> [INPUT RECORDS]:
----

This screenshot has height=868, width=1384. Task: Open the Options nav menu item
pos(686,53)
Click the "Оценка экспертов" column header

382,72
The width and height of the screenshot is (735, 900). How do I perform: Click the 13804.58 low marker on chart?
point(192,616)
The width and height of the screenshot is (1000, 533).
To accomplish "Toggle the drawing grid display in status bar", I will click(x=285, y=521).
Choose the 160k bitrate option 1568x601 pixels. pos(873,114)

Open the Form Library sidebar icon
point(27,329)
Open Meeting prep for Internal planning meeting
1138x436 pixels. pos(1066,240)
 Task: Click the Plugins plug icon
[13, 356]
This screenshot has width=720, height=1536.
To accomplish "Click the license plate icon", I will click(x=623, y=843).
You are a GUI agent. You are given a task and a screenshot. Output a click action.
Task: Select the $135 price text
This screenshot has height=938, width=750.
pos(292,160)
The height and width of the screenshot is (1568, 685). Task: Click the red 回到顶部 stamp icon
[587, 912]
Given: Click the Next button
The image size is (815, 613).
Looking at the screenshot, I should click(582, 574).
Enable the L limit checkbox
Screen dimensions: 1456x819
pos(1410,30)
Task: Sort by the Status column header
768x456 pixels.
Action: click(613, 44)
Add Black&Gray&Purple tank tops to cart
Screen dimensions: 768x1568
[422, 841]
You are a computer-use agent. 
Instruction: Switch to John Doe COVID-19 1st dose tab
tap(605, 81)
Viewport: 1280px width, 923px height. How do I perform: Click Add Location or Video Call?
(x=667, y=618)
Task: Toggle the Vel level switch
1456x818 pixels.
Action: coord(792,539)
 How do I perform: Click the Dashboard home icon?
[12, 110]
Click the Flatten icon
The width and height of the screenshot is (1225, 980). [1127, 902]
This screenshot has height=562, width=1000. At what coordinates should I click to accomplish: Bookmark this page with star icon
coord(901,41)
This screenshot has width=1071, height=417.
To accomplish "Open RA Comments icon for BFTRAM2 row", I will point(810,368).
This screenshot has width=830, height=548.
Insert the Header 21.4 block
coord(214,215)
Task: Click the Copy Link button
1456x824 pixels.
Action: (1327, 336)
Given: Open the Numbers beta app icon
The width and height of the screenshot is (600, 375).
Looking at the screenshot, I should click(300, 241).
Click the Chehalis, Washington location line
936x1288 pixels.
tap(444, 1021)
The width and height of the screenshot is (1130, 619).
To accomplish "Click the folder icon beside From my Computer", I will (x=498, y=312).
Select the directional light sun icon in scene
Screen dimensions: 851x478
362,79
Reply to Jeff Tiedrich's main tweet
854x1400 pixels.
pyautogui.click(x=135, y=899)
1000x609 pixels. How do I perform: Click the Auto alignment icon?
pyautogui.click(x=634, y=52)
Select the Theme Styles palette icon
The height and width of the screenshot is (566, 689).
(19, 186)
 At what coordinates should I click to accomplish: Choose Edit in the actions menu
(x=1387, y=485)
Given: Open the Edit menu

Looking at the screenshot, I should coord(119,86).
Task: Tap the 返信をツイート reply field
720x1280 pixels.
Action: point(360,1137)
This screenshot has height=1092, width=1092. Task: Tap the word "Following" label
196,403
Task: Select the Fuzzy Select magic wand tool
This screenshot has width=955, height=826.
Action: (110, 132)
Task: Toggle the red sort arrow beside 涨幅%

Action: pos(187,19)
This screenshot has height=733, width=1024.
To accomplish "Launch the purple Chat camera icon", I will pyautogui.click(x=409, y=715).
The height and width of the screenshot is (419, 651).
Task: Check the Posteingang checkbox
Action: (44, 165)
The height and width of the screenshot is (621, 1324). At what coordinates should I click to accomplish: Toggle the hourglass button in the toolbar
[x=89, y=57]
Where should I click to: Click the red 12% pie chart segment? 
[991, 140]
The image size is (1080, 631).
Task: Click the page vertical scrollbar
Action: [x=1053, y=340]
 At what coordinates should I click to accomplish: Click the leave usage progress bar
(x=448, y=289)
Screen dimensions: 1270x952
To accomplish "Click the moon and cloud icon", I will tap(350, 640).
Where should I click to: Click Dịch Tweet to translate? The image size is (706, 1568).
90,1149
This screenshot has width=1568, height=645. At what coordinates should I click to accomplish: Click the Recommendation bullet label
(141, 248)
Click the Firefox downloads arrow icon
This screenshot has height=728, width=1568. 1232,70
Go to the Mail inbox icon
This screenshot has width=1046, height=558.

----

> [EXERCISE OBJECTIVE]: The full listing above needs to be given again exactly.

> [RESPONSE AREA]:
This screenshot has height=868, width=1384. Task: Open the Options nav menu item
pos(686,53)
Click the "Оценка экспертов" column header

382,72
The width and height of the screenshot is (735, 900). How do I perform: Click the 13804.58 low marker on chart?
point(192,616)
The width and height of the screenshot is (1000, 533).
To accomplish "Toggle the drawing grid display in status bar", I will click(x=285, y=521).
Choose the 160k bitrate option 1568x601 pixels. pos(873,114)

Open the Form Library sidebar icon
point(27,329)
Open Meeting prep for Internal planning meeting
1138x436 pixels. pos(1066,240)
 Task: Click the Plugins plug icon
[13, 356]
This screenshot has width=720, height=1536.
To accomplish "Click the license plate icon", I will click(x=623, y=843).
You are a GUI agent. You are given a task and a screenshot. Output a click action.
Task: Select the $135 price text
This screenshot has height=938, width=750.
pos(292,160)
The height and width of the screenshot is (1568, 685). Task: Click the red 回到顶部 stamp icon
[587, 912]
Given: Click the Next button
The image size is (815, 613).
Looking at the screenshot, I should click(582, 574).
Enable the L limit checkbox
Screen dimensions: 1456x819
pos(1410,30)
Task: Sort by the Status column header
768x456 pixels.
Action: click(613, 44)
Add Black&Gray&Purple tank tops to cart
Screen dimensions: 768x1568
[422, 841]
You are a computer-use agent. 
Instruction: Switch to John Doe COVID-19 1st dose tab
tap(605, 81)
Viewport: 1280px width, 923px height. How do I perform: Click Add Location or Video Call?
(x=667, y=618)
Task: Toggle the Vel level switch
1456x818 pixels.
Action: coord(792,539)
 How do I perform: Click the Dashboard home icon?
[12, 110]
Click the Flatten icon
The width and height of the screenshot is (1225, 980). [1127, 902]
This screenshot has height=562, width=1000. At what coordinates should I click to accomplish: Bookmark this page with star icon
coord(901,41)
This screenshot has width=1071, height=417.
To accomplish "Open RA Comments icon for BFTRAM2 row", I will point(810,368).
This screenshot has width=830, height=548.
Insert the Header 21.4 block
coord(214,215)
Task: Click the Copy Link button
1456x824 pixels.
Action: (1327, 336)
Given: Open the Numbers beta app icon
The width and height of the screenshot is (600, 375).
Looking at the screenshot, I should click(300, 241).
Click the Chehalis, Washington location line
936x1288 pixels.
tap(444, 1021)
The width and height of the screenshot is (1130, 619).
To accomplish "Click the folder icon beside From my Computer", I will (x=498, y=312).
Select the directional light sun icon in scene
Screen dimensions: 851x478
362,79
Reply to Jeff Tiedrich's main tweet
854x1400 pixels.
pyautogui.click(x=135, y=899)
1000x609 pixels. How do I perform: Click the Auto alignment icon?
pyautogui.click(x=634, y=52)
Select the Theme Styles palette icon
The height and width of the screenshot is (566, 689).
(19, 186)
 At what coordinates should I click to accomplish: Choose Edit in the actions menu
(x=1387, y=485)
Given: Open the Edit menu

Looking at the screenshot, I should coord(119,86).
Task: Tap the 返信をツイート reply field
720x1280 pixels.
Action: point(360,1137)
This screenshot has height=1092, width=1092. Task: Tap the word "Following" label
196,403
Task: Select the Fuzzy Select magic wand tool
This screenshot has width=955, height=826.
Action: (110, 132)
Task: Toggle the red sort arrow beside 涨幅%

Action: pos(187,19)
This screenshot has height=733, width=1024.
To accomplish "Launch the purple Chat camera icon", I will pyautogui.click(x=409, y=715).
The height and width of the screenshot is (419, 651).
Task: Check the Posteingang checkbox
Action: (44, 165)
The height and width of the screenshot is (621, 1324). At what coordinates should I click to accomplish: Toggle the hourglass button in the toolbar
[x=89, y=57]
Where should I click to: Click the red 12% pie chart segment? 
[991, 140]
The image size is (1080, 631).
Task: Click the page vertical scrollbar
Action: [x=1053, y=340]
 At what coordinates should I click to accomplish: Click the leave usage progress bar
(x=448, y=289)
Screen dimensions: 1270x952
To accomplish "Click the moon and cloud icon", I will tap(350, 640).
Where should I click to: Click Dịch Tweet to translate? The image size is (706, 1568).
90,1149
This screenshot has width=1568, height=645. At what coordinates should I click to accomplish: Click the Recommendation bullet label
(141, 248)
Click the Firefox downloads arrow icon
This screenshot has height=728, width=1568. 1232,70
Go to the Mail inbox icon
This screenshot has width=1046, height=558.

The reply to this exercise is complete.